* **EXERCISE DATA**
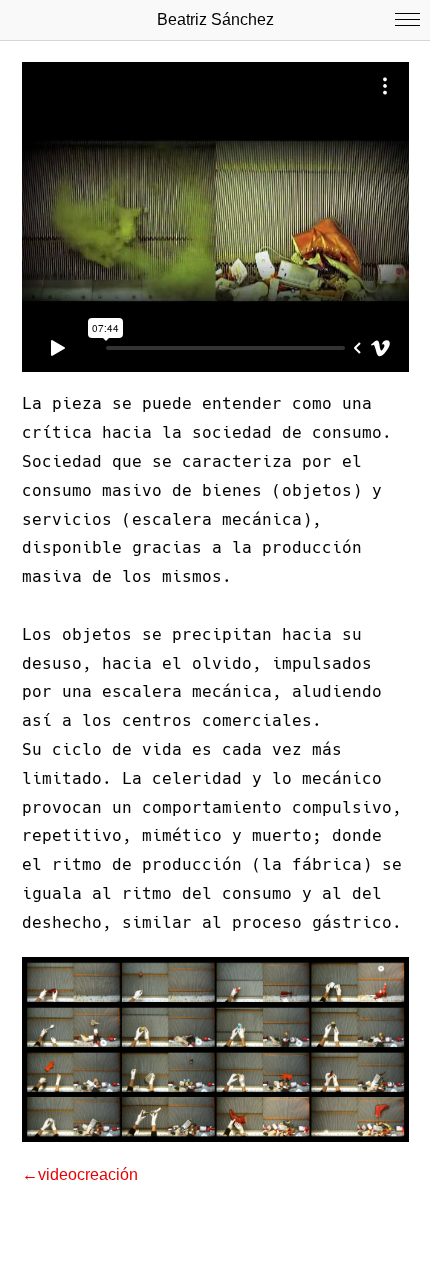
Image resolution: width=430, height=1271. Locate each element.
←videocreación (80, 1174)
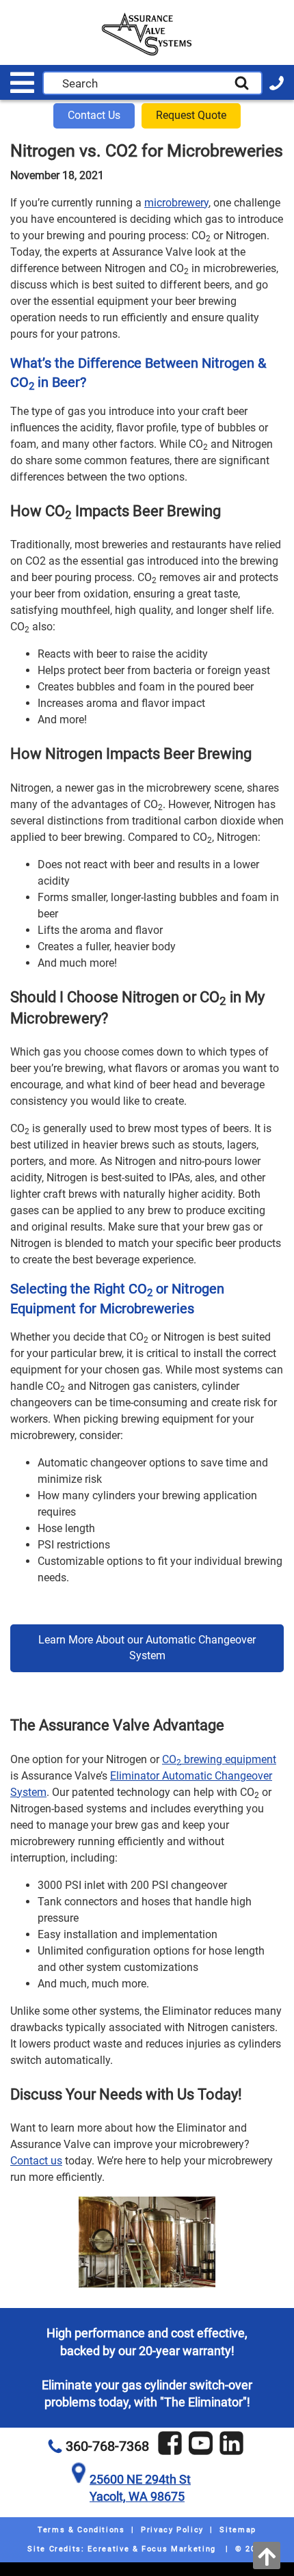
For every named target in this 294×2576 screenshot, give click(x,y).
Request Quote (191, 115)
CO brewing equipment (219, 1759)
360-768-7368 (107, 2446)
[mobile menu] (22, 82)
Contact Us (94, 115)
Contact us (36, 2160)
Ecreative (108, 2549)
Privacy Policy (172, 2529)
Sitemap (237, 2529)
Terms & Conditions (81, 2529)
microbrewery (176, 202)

* **TASK ITEM**
Your output should be an exact copy of the lines from the one containing "[mobile menu] (22, 82)" through the last line of the data above.

* **EXERCISE SOLUTION**
[mobile menu] (22, 82)
Contact Us (94, 115)
Contact us (36, 2160)
Ecreative (108, 2549)
Privacy Policy (172, 2529)
Sitemap (237, 2529)
Terms & Conditions (81, 2529)
microbrewery (176, 202)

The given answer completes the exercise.